GOAL OF THE EXERCISE –
The lines to copy from the data below are those that hold the string "marker".

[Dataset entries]
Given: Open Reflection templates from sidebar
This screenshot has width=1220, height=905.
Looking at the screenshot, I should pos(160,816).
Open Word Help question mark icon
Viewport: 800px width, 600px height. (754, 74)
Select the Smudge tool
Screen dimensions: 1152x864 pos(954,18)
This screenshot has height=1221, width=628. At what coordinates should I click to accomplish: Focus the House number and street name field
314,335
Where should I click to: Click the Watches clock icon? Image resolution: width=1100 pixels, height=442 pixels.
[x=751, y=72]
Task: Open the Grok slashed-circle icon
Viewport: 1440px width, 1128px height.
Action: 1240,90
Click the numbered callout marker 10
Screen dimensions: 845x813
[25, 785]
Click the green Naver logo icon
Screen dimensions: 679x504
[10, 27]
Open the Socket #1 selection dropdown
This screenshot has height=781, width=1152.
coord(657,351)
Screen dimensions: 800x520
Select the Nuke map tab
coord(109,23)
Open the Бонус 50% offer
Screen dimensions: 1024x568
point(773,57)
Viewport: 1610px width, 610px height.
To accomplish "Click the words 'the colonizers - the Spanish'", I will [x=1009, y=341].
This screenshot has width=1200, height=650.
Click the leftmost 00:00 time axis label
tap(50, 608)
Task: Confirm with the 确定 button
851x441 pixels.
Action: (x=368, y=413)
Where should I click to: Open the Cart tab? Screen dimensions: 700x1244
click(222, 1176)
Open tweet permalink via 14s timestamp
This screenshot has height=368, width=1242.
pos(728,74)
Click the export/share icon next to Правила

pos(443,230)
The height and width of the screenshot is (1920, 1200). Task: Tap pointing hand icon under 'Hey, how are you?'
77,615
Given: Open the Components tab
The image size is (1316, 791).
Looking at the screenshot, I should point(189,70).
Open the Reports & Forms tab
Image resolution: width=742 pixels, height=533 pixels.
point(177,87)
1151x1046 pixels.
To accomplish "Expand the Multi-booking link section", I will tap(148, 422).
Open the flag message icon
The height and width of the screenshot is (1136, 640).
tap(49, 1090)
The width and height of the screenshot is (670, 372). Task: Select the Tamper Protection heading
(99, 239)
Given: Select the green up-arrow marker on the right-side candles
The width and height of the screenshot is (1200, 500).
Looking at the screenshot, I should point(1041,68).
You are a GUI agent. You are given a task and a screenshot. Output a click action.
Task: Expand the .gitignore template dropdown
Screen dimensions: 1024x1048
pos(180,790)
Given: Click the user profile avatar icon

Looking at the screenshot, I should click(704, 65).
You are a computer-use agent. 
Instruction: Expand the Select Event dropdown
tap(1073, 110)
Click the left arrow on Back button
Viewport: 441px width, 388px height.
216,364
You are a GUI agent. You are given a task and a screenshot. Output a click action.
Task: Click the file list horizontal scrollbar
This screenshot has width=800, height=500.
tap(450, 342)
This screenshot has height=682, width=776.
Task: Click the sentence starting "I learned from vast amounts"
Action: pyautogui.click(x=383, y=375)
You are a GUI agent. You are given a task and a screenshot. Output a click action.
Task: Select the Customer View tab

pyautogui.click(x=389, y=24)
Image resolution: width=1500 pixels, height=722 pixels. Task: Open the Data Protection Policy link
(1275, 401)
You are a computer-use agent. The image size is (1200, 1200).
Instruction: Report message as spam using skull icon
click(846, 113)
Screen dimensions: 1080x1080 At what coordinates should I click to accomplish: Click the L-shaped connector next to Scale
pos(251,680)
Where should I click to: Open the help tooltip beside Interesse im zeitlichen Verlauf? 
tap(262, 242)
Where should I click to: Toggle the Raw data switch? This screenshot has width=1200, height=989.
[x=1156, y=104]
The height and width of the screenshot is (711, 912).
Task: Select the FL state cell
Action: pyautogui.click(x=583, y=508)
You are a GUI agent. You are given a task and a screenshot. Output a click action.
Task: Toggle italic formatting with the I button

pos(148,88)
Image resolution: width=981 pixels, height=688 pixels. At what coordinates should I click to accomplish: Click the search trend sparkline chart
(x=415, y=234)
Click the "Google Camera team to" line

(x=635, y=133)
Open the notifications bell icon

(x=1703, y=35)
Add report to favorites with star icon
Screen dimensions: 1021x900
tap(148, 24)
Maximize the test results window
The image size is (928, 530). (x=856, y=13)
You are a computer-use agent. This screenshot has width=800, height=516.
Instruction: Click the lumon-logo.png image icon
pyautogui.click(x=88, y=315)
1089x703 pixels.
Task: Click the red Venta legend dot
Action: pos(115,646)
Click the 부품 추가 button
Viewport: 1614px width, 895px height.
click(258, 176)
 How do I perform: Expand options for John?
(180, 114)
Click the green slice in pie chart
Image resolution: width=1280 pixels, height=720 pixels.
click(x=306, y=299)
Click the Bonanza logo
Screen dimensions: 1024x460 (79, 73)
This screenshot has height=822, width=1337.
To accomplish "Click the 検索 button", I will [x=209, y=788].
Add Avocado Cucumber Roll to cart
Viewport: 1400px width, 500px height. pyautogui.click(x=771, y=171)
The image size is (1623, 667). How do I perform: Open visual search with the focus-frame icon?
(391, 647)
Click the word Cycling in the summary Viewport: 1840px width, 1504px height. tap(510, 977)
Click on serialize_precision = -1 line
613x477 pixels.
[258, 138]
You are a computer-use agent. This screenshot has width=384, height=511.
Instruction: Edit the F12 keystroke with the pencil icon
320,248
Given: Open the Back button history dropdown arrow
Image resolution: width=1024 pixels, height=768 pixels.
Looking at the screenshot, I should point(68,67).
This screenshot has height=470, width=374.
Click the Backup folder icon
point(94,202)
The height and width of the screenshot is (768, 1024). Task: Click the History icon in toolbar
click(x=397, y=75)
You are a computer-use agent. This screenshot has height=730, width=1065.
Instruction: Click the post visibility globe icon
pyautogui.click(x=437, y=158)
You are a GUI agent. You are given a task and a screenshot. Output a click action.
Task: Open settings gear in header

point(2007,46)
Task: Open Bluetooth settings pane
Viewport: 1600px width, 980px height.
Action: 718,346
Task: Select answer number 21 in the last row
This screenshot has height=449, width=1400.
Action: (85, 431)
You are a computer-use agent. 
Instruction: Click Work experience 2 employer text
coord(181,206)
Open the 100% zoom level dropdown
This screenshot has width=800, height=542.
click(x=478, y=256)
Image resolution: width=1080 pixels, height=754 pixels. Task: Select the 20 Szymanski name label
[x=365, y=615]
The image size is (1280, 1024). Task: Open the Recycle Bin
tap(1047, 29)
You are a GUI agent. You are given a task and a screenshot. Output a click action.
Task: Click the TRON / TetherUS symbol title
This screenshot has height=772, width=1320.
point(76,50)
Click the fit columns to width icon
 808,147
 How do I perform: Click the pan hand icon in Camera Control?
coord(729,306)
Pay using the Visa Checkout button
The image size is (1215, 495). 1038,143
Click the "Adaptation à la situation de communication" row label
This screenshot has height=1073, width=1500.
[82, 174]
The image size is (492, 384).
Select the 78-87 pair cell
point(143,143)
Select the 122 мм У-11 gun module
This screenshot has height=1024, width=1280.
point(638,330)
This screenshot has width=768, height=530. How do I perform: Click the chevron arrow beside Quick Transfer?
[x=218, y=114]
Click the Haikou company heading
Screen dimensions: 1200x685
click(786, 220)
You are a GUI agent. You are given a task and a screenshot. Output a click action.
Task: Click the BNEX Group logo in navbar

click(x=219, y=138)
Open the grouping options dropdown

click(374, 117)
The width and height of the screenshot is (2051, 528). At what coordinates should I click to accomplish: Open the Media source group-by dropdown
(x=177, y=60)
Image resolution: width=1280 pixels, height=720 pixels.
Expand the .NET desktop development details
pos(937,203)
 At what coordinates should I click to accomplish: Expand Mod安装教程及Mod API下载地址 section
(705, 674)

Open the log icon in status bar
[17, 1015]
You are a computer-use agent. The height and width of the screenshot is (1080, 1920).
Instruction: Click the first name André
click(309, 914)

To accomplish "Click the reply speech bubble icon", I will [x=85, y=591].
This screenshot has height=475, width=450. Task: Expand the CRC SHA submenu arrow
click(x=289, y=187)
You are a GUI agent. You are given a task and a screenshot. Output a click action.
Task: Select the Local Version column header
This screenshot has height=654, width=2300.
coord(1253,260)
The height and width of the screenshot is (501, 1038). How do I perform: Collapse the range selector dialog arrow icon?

SOLVED PROBLEM –
Click the numbered callout marker 10
Given: Select the green up-arrow marker on the right-side candles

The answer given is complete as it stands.